11th-hour change to NHS procurement laws amid privatisation fears

Published: 12-Mar-2013

Government announces last-minute rewrite of new regulations to reassure CCGs they \'will not be forced into competitive tendering\'


Controversial new procurement rules for NHS trusts are being rewritten at the 11th hour as government officials attempt to clear up confusion over the role of GP clinical commissioning groups (CCGs).

Health Minister, Norman Lamb, announced last week that regulations on the NHS procurement process, due to come into effect on 1 April, are being rehashed.

Speaking in the House of Commons on 5 March, he said regulations 257, which cover the NHS procurement process, would be re-written to make it clear that ‘no CCG will be forced into competitive tendering’.

We take this very seriously and we want there to be no doubt about what these regulations do. That is why we are acting quickly to make them clearer. We intend to lay revised regulations in the next few days

The Department of Health (DH) published the document - also known as section 75 regulations as they clarify section 75 of the Health & Social Care Act 2012 - on 13 February, incurring opposition from politicians and various medical bodies.

Labour claimed that the regulations would promote NHS privatisation because CCGs would have to consider private providers on the same basis as existing NHS providers.

At last week’s hearing, Sefton Central MP, Bill Esterson, said: “The regulations, as they stand, make privatisation of the NHS swift and inevitable.”

And Professor Clare Gerada, chairwoman of the Royal College of General Practitioners, earlier wrote a letter to health minister, Lord Howe, stating that regulations would have ‘significant implications for local determination, stability of services and transaction costs’.

But Lamb said the new regulations, which would be ‘ready in days’, would clear up any confusion.

He added: “The Government’s reforms are about putting the clinician centre stage in decisions about how money is spent, rather than unaccountable bureaucrats, as happened in primary care trusts up and down the country.

“It is absolutely not the case that the regulations, as currently drafted, drive the privatisation of the NHS. The amended regulations will make it abundantly clear that CCGs will be in the driving seat.
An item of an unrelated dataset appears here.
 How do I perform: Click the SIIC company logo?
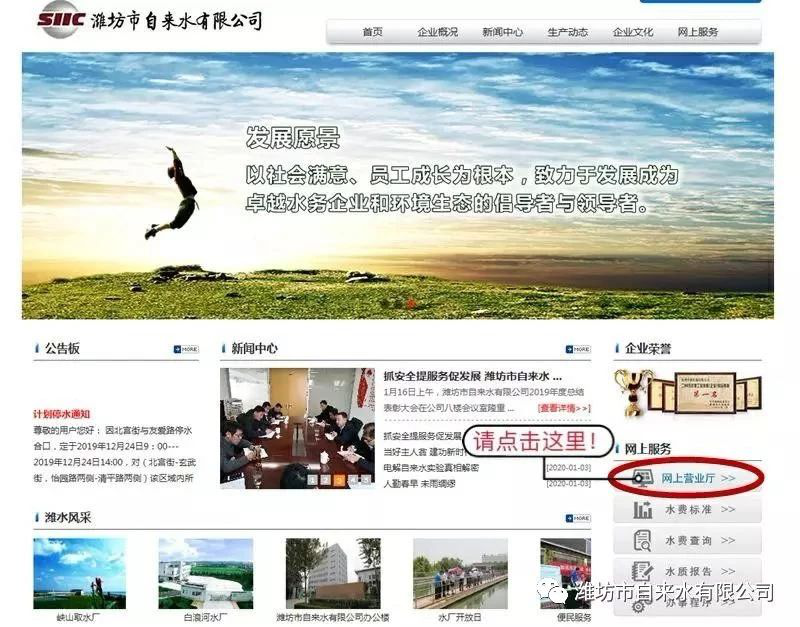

They will take into account the importance of co-operation, integration and putting the patient’s interest first.

The regulations, as they stand, make privatisation of the NHS swift and inevitable

A DH spokesman added: "It has never been and is absolutely not the government's intention to make all NHS services subject to competitive tendering.

"The regulations seek simply to maintain the existing position on procurement, which was introduced before May 2010 and is set out in existing NHS guidance and UK procurement law.
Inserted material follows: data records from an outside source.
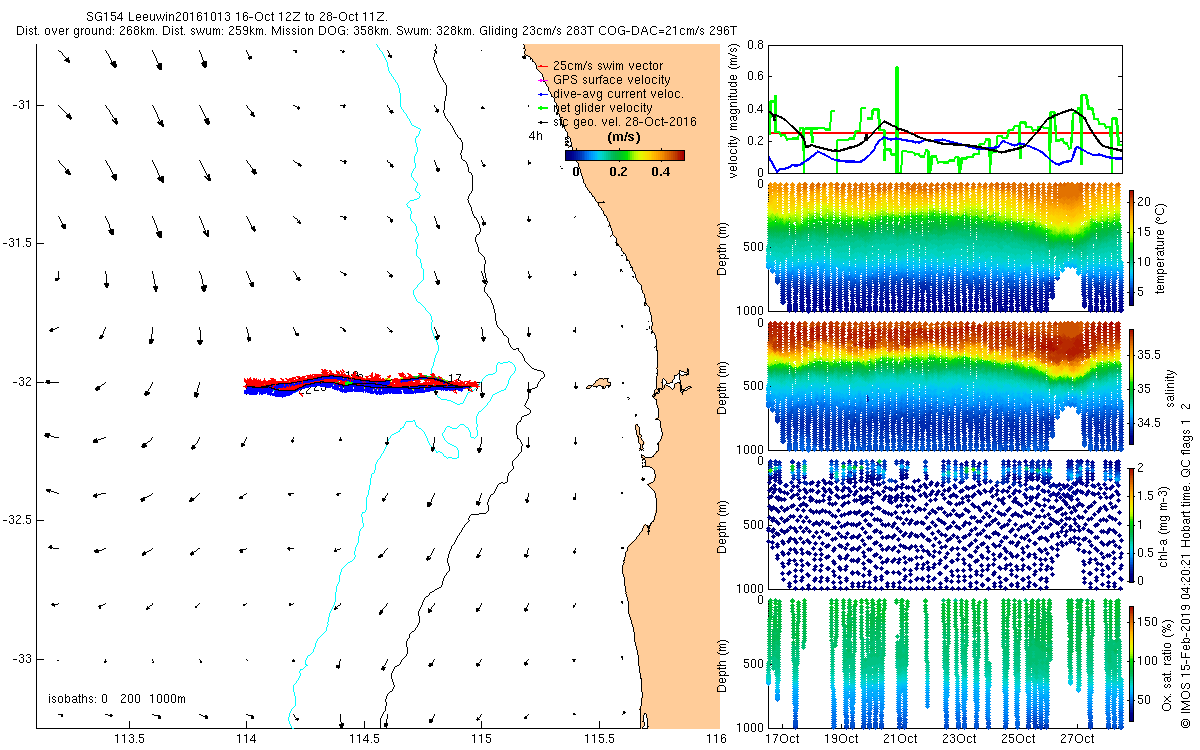Click the salinity colorbar
Screen dimensions: 1200x750
[1132, 385]
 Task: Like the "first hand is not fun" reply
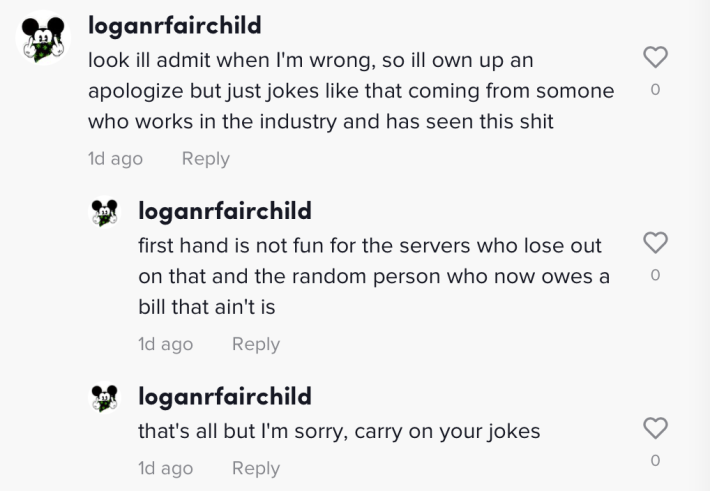coord(655,243)
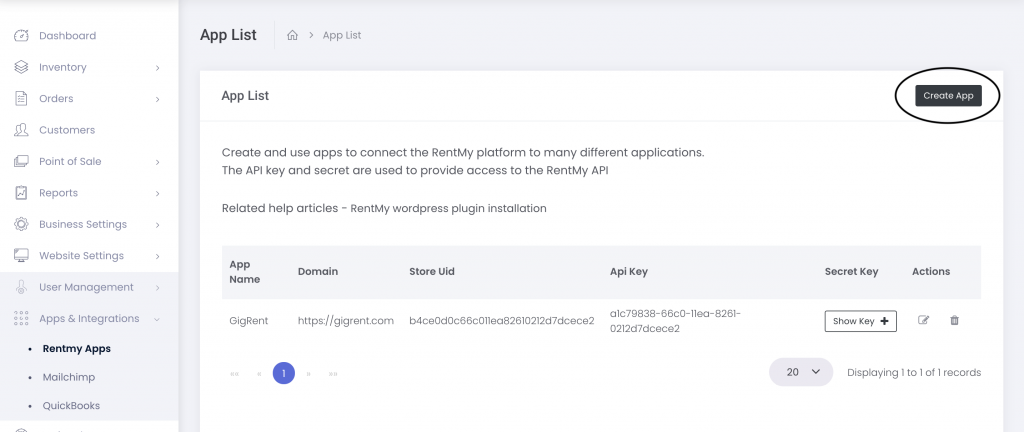Click the Business Settings gear icon
1024x432 pixels.
[x=22, y=224]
"But, we recognise there are concerns about the precise wording of the regulations. We take this very seriously and we want there to be no doubt about what these regulations do. That is why we are acting quickly to make them clearer. We intend to lay revised regulations in the next few days."

Lamb claimed the new processes would ensure there is no ‘unfair competition whereby private providers get handed guaranteed income on a plate, irrespective of whether or not they did the work’.